El público en Olite, Navarra, España. Foto: Festival de Olite.

La única función en la que hubo un ambiente de recogimiento fue en el Monasterio de Carracedo, en la provincia de León. Allí, el número de espectadores (40), junto a la posibilidad de iluminar (ya que la función se realizó de noche), como las características arquitectónicas del lugar, generaron gran concentración de los espectadores. En el claustro de San Francisco, en Santiago de Chile, el público llegaba muy temprano para poder tener lugar, ya que el aforo de cada función era muy reducido. Una vez adentro, en todas las funciones el primer comentario se refería al espacio. La mayoría de los espectadores no conocían el lugar, y  tanto su arquitectura como el pequeño vergel de los franciscanos los atrapaba. Especialmente sorprendente les parecía estar en pleno centro de Santiago y disfrutar de tanto silencio. El fondo natural lleno de árboles centenarios, en contraste con el pavo real que se cruzaba y graznaba en todas las funciones, produjo mucho interés. Fue un público participativo, pero no tan expresivo como el de Olite y Zamora.

«Cada espacio reveló a grupos humanos totalmente diversos. Y esto hizo que su relación con la obra fuese particular. El público español durante la gira fue en general lúdico y ruidoso. Esto fue sorprendente e incómodo en el inicio de la gira, pues los actores no estaban acostumbrados a un público tan participativo. Pero luego se tornó algo fascinante».

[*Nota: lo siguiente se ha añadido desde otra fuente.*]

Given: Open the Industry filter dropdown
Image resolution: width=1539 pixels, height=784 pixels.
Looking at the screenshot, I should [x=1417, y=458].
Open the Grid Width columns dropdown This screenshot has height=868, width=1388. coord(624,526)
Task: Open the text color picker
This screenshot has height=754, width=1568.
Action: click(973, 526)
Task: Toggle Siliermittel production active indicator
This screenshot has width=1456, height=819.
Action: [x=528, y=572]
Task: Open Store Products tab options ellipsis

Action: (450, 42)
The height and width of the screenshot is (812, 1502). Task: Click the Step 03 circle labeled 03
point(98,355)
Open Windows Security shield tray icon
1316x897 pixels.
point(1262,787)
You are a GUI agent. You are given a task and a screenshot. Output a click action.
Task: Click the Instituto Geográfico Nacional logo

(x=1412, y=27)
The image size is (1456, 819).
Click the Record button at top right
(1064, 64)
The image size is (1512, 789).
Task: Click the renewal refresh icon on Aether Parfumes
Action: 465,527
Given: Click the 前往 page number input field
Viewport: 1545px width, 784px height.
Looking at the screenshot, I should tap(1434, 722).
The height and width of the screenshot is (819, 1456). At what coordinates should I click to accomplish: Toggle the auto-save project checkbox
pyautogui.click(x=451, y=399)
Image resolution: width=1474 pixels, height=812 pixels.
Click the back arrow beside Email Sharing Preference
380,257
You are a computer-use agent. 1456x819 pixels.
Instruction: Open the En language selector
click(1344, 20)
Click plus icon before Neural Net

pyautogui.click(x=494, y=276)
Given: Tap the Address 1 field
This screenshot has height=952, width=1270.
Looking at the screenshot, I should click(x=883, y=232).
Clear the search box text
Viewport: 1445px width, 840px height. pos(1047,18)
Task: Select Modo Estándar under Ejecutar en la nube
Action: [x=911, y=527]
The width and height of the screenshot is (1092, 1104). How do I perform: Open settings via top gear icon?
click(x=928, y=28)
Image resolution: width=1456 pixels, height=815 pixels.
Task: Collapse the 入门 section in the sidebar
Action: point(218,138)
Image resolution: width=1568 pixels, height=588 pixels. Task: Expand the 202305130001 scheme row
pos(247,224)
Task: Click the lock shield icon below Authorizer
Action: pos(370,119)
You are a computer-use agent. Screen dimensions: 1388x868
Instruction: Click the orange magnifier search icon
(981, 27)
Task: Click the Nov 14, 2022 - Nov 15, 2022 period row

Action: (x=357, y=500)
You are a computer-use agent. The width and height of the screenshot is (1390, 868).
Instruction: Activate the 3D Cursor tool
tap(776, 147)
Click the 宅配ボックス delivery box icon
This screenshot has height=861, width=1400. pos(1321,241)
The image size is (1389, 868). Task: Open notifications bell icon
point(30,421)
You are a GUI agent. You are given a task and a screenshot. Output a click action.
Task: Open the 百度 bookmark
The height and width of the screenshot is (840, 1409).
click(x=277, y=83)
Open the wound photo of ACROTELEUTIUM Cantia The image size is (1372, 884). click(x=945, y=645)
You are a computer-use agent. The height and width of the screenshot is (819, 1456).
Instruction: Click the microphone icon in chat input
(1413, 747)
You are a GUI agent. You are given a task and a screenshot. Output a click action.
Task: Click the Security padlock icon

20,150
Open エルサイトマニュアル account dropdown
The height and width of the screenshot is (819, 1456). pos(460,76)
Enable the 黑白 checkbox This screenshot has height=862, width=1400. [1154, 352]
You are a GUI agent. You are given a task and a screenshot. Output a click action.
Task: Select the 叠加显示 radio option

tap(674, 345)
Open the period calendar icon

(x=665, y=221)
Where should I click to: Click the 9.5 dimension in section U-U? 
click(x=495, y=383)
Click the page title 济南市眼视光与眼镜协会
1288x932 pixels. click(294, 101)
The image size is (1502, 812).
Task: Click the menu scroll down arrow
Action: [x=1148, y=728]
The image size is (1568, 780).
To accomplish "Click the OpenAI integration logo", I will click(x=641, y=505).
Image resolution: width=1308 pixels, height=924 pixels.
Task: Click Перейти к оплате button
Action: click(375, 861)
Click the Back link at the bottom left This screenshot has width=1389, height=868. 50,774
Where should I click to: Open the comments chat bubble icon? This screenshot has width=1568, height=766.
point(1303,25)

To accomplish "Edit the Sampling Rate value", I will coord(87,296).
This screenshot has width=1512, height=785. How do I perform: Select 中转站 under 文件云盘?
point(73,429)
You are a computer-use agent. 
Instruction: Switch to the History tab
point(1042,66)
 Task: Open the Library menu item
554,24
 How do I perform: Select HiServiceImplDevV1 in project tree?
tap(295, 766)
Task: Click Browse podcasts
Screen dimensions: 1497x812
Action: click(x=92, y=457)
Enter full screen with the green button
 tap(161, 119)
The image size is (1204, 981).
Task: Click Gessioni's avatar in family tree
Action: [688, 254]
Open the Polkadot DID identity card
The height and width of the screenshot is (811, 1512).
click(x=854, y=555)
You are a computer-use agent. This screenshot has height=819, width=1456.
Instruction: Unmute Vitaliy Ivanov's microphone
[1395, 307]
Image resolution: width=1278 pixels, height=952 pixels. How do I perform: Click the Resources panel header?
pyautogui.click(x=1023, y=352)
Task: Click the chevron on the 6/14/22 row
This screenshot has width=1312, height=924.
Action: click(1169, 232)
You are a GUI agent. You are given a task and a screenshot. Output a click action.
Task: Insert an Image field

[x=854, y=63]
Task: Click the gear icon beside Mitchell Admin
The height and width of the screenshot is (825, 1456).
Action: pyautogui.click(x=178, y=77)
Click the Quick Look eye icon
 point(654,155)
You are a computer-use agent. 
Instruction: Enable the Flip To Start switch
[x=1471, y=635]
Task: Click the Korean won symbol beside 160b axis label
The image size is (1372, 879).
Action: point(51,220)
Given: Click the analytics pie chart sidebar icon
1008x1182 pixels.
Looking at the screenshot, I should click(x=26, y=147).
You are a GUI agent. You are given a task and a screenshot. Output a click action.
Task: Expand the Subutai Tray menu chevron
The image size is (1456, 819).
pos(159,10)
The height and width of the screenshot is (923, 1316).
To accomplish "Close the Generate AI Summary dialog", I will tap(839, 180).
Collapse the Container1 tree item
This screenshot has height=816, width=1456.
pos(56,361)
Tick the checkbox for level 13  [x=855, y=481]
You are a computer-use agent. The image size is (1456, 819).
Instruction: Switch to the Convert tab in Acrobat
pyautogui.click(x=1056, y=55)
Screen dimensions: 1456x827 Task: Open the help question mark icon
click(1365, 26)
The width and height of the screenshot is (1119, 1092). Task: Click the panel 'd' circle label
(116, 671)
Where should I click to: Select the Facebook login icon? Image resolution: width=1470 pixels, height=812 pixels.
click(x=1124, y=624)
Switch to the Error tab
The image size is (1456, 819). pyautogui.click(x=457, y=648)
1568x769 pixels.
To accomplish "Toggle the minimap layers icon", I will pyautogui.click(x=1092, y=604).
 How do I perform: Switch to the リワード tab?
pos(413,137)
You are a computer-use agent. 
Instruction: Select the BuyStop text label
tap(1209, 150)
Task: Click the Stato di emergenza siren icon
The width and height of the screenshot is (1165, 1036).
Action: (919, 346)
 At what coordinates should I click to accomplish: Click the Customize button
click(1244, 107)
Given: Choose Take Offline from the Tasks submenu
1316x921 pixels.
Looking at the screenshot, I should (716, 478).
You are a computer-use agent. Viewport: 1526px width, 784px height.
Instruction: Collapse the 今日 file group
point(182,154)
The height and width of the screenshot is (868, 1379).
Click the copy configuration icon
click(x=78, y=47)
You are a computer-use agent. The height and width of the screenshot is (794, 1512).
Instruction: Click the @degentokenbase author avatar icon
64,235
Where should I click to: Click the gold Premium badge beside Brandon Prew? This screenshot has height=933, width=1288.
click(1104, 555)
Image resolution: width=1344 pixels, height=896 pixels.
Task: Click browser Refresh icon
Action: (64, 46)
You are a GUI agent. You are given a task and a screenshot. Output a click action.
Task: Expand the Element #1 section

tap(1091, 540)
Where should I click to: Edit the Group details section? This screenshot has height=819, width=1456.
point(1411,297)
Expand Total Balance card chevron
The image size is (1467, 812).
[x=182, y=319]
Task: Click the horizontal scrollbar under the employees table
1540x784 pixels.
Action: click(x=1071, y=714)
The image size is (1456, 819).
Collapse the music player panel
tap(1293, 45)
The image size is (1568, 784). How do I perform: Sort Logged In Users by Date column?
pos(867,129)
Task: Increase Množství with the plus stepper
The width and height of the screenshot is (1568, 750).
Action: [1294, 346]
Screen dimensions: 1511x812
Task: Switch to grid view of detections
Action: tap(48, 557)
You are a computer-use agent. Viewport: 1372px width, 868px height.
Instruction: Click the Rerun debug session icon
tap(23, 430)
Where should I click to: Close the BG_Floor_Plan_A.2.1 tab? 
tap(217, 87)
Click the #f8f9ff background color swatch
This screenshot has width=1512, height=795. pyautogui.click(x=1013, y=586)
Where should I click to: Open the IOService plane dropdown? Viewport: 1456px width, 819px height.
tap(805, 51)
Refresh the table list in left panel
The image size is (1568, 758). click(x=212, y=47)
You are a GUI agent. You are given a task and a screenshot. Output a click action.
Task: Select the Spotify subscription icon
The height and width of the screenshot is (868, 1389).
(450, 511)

Cada público se apropió de la obra según sus competencias espectatoriales, su grado de afinidad con los materiales, su interés en el espacio donde ocurría la representación. Y esto modificó la obra de manera tal que, realmente, no podemos decir que haya habido dos representaciones siquiera parecidas entre las más de cuarenta funciones que hemos realizado. Cada una de ellas fue, para la compañía, un espacio de investigación sobre cómo una obra teatral puede volverse una fiesta intentando recuperar el sentido de un teatro inserto en el corazón–y no al margen– de la sociedad. A modo de conclusión, Mujeres coloniales, como espectáculo que reactualiza una memoria colonial de mujeres, opera construyendo un vínculo que liga teatro y espectador reutilizando las estrategias de la fiesta y la teatralidad antiguas en un montaje contemporáneo. El vínculo que se puede producir es alucinante, por cuanto da cuenta de nuestra actual necesidad de convivencia, en un mundo que no hace sino propugnar las relaciones mediatizadas y no presenciales.